The property is an existing office building that will be adapted into apartments, therefore §11.304(c)(10)(D) applies, which requires that the appraisal must include the “as-is” value.  The appraisal contributes no value to the buildings, as is noted in various parts of the appraisal:

“It is noted, due to the subject’s existing improvements and their respective age/condition as of the effective date of this appraisal, the cost approach is not utilized. Instead, the “as is” value is based on the land value, as if vacant.” (p. 6)

“The property is pending contract of sale in the amount of $8,000,000. As noted, the subject improvements require significant renovations and currently provide minimal contributory value in their current state. The parties involved appear to be interrelated parties, however an arm’s length transaction.” (p. 6)

“The subject property is an existing office building, originally built in 1967, that is vacant with significant deferred maintenance.” (p. 67)

“As of the date of the inspection, the property comprises of a vacant office building with significant deferred maintenance…The interior of the building has since been demolished, allowing for an immediate redevelopment opportunity.” (p. 72)

The appraisal states the “as-is” value at the time of Application is $5,230,000, which is entirely attributed to the land value.  

“To develop an opinion of the subject’s “as is” value, it is necessary to estimate the land value, as though vacant and available to be developed to its highest and best use. As discussed, the subject improvements are in poor condition with significant deferred maintenance. As such, we have valued the subject’s “as is” value conclusion utilizing only land sales” (p. 83)

The Application assumes the full sales price of $8,000,000 as building acquisition and $3,686,400 as acquisition to be included in Eligible Basis.  The Development Cost Schedule did not attribute any acquisition cost to land value, which does not meet the QAP requirements listed above. Based on the appraisal, the Department underwrote the Application with no eligible building acquisition costs, which decreased Eligible Basis by $3,686,400.  This resulted in a $931,772 decrease to equity.  The assumed increase in Deferred Developer Fee to fill the gap cannot be repaid within 15 years, leaving a negative $705,306 15-year cash flow.  The Application was determined to be financially infeasible per 10 TAC §11.302(i)(2), which states that a Development will be determined to be infeasible if:

“(2) Deferred Developer Fee.

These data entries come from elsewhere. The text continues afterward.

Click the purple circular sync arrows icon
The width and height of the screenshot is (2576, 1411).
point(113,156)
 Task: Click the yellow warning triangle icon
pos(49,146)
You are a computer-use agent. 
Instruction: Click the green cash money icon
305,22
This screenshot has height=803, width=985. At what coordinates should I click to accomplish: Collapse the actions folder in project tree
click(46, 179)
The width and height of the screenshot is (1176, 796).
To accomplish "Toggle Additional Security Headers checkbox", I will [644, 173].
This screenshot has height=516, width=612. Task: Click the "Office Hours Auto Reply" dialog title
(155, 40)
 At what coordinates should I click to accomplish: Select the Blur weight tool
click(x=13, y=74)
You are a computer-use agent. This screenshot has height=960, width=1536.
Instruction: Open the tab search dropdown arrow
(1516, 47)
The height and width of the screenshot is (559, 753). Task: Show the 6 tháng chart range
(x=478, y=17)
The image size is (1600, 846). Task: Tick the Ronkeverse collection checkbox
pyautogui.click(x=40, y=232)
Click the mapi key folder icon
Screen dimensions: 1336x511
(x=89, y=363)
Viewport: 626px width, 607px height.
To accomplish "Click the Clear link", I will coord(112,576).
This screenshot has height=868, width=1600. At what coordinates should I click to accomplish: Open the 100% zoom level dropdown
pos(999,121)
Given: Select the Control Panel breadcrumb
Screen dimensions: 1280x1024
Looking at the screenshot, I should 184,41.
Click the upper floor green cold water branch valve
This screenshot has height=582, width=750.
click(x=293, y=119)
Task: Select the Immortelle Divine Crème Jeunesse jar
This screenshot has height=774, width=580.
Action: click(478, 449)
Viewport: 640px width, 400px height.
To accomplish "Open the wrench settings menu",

Applicants requesting an allocation of tax credits where the estimated Deferred Developer Fee, based on the underwritten capitalization structure, is not repayable from Cash Flow within the first 15 years of the long term pro forma as described in subsection (d)(5) of this section.”

The Applicant timely appealed this determination on July 1, 2024.  The appeal states that the appraisal that was submitted with the Application did not represent the building values clearly, and therefore a revised appraisal, dated July 1, 2024, was submitted with the appeal.  The appeal letter and untimely-submitted “updated appraisal” rely on an assumed value of $7,590,000 (inclusive of land value) based on the calculated present value of the assumed future historic tax credits.  Historic tax credits are calculated on actual eligible costs incurred and are calculated after the rehab of the property is completed.  This is not an “as-is” value as required by the QAP.

The appeal letter also states that the original appraisal did not include a separate value for favorable financing of the historic tax credits.  Historic tax credits are not considered favorable financing; they are a source of equity like Housing Tax Credits, which also do not contribute to current “as-is” value.  Per §11.304(c)(10)(E):

(E) For any Development with favorable financing (generally below market debt) that will remain in place and transfer to the new owner, the appraisal must include a separate value for the existing favorable financing with supporting information.”

The Application was correctly underwritten using the “as-is” values contained in the QAP-compliant appraisal that was submitted with the Application.  The revised appraisal submitted with the appeal does not meet the requirements of the QAP.  Because of this, the appeal was denied by the Executive Director, and staff also recommends that it be denied by the Board.